> [RECORD EXTRACTS]:
────────────────

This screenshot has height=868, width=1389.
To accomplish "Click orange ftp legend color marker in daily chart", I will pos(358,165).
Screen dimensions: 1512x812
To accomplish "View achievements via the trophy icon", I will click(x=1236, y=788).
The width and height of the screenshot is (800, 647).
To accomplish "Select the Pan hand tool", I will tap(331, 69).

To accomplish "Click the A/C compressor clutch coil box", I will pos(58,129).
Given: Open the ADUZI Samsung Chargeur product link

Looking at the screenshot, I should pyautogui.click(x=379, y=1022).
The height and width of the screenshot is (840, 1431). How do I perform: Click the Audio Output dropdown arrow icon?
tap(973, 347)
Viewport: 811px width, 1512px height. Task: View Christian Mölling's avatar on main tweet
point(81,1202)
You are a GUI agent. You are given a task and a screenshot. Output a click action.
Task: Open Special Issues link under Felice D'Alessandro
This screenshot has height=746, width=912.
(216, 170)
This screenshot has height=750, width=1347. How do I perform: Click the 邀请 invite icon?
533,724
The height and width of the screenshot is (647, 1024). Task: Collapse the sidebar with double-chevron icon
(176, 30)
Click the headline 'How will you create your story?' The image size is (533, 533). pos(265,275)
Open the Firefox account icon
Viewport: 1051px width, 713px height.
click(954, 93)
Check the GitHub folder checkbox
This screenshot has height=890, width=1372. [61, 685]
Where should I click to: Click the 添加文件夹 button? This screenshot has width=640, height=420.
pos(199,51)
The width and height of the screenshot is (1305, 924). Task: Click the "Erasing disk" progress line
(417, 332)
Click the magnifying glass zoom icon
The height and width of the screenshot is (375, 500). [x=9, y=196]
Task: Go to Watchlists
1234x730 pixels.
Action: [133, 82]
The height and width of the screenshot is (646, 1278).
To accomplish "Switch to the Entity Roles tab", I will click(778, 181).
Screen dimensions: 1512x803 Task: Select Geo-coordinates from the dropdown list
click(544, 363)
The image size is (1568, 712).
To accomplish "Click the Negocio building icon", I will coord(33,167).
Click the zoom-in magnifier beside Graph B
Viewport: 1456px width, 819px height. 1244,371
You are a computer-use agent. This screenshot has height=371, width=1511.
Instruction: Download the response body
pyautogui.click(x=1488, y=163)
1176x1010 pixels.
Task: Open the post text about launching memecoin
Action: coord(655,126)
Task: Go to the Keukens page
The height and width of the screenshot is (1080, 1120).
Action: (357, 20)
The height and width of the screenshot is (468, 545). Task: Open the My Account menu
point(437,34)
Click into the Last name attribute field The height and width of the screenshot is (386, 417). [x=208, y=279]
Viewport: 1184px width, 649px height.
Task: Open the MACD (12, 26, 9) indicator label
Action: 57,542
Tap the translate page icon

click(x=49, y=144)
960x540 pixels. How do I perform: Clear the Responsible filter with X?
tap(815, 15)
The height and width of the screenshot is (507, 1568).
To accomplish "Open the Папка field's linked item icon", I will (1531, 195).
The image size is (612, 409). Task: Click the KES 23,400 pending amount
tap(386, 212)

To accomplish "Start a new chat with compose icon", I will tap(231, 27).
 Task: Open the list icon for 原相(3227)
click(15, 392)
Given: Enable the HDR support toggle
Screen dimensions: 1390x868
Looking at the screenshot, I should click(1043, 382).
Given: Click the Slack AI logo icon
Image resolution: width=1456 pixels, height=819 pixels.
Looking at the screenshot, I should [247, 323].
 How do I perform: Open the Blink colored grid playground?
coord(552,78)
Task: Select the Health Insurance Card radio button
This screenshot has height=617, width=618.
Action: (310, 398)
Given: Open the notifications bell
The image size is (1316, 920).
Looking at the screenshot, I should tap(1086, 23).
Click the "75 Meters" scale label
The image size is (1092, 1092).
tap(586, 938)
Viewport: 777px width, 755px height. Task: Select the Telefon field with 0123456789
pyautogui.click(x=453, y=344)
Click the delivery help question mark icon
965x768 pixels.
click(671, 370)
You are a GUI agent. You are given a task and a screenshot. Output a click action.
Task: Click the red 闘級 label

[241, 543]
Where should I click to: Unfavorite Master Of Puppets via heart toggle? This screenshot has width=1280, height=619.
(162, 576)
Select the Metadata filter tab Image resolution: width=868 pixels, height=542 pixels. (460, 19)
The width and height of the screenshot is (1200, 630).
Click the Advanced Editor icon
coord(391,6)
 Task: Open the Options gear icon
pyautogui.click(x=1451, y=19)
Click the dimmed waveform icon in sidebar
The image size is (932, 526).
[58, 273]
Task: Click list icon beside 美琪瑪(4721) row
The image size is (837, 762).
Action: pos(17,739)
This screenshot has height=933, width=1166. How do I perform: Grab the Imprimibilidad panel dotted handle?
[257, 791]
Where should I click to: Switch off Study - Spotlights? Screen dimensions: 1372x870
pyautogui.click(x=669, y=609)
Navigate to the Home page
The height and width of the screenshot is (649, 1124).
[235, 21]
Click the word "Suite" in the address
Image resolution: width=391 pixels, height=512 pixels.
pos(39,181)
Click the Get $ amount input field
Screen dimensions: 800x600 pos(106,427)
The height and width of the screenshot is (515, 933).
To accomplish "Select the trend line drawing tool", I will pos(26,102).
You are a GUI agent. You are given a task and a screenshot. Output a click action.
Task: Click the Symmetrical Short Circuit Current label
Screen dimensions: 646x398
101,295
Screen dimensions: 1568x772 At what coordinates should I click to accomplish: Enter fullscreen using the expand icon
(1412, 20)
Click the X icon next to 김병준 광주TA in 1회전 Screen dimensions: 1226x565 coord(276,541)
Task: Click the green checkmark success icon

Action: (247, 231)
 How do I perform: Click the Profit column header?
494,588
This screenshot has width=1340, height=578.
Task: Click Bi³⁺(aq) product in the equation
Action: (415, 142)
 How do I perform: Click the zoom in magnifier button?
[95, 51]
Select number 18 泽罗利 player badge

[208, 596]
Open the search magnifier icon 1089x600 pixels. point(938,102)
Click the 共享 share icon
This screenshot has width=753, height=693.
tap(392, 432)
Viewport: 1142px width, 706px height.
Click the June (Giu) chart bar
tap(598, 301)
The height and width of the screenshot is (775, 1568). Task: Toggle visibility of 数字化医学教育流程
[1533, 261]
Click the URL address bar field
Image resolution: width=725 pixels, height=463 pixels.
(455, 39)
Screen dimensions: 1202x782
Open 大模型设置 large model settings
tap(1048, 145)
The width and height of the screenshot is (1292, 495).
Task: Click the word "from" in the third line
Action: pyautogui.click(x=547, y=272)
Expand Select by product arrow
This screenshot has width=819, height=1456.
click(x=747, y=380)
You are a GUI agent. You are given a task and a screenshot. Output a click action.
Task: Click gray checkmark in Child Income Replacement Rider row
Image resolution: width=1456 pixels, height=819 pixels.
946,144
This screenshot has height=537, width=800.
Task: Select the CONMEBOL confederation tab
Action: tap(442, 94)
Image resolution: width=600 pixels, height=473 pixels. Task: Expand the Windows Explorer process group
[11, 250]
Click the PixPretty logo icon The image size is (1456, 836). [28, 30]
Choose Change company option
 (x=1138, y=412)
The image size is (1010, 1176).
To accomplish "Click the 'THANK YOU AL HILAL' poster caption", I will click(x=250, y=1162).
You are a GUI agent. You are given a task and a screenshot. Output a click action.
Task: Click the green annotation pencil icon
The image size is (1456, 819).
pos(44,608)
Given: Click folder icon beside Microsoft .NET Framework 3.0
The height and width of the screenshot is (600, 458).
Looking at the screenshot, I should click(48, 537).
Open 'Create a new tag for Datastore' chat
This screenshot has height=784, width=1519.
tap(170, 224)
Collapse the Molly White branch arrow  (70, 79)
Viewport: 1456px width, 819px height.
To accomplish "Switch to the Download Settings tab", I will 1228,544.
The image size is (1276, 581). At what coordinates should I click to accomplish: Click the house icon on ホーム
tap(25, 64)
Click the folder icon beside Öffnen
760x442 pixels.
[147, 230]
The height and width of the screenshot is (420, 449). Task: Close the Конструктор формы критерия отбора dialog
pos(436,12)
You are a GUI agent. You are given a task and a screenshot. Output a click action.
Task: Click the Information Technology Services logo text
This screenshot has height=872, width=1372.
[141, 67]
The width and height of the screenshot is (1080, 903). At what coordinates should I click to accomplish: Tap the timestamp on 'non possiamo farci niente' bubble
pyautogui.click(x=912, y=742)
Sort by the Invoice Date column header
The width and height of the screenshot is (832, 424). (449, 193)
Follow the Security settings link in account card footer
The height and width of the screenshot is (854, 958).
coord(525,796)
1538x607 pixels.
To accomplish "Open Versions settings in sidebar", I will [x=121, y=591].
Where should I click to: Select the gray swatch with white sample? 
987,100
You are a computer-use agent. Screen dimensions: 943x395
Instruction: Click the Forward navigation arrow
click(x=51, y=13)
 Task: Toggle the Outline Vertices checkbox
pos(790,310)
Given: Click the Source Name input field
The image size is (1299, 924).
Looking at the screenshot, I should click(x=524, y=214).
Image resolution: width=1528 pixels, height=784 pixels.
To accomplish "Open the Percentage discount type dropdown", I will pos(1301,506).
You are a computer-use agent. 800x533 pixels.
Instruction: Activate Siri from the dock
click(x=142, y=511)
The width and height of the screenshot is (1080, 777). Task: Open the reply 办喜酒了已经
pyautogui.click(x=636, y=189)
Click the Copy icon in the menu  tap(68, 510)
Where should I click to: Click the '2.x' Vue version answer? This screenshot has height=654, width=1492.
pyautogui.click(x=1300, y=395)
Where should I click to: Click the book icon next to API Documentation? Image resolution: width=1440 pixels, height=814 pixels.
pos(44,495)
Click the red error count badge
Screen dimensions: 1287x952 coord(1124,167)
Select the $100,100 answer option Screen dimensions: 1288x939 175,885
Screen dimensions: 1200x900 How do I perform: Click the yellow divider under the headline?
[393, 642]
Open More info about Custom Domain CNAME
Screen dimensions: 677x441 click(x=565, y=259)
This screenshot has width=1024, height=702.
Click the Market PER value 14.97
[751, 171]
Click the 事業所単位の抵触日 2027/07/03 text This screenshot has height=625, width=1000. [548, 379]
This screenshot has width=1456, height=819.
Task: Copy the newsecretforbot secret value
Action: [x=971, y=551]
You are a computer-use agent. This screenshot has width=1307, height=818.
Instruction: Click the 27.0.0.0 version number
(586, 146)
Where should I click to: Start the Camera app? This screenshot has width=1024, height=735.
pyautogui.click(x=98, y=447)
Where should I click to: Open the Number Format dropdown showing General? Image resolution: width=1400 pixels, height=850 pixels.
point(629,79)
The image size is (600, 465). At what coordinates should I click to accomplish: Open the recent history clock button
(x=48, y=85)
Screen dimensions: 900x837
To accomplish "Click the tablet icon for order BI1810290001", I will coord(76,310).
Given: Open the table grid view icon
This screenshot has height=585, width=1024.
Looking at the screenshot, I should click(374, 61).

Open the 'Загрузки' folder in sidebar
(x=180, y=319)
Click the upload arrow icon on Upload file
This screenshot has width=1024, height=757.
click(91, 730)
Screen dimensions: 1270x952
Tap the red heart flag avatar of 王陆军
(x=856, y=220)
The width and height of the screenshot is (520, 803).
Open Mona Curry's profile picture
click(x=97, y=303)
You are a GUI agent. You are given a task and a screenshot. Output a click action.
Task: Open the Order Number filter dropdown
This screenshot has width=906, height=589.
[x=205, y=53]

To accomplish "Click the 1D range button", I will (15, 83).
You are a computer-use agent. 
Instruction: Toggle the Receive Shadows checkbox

────────────────

Reproduce the records exactly, beginning at the line that contains "Screen dimensions: 900x837" and ending with the final line of the records.

> [CORRECT OUTPUT]:
Screen dimensions: 900x837
To accomplish "Click the tablet icon for order BI1810290001", I will coord(76,310).
Given: Open the table grid view icon
This screenshot has height=585, width=1024.
Looking at the screenshot, I should click(374, 61).

Open the 'Загрузки' folder in sidebar
(x=180, y=319)
Click the upload arrow icon on Upload file
This screenshot has width=1024, height=757.
click(91, 730)
Screen dimensions: 1270x952
Tap the red heart flag avatar of 王陆军
(x=856, y=220)
The width and height of the screenshot is (520, 803).
Open Mona Curry's profile picture
click(x=97, y=303)
You are a GUI agent. You are given a task and a screenshot. Output a click action.
Task: Open the Order Number filter dropdown
This screenshot has width=906, height=589.
[x=205, y=53]

To accomplish "Click the 1D range button", I will (15, 83).
You are a computer-use agent. 
Instruction: Toggle the Receive Shadows checkbox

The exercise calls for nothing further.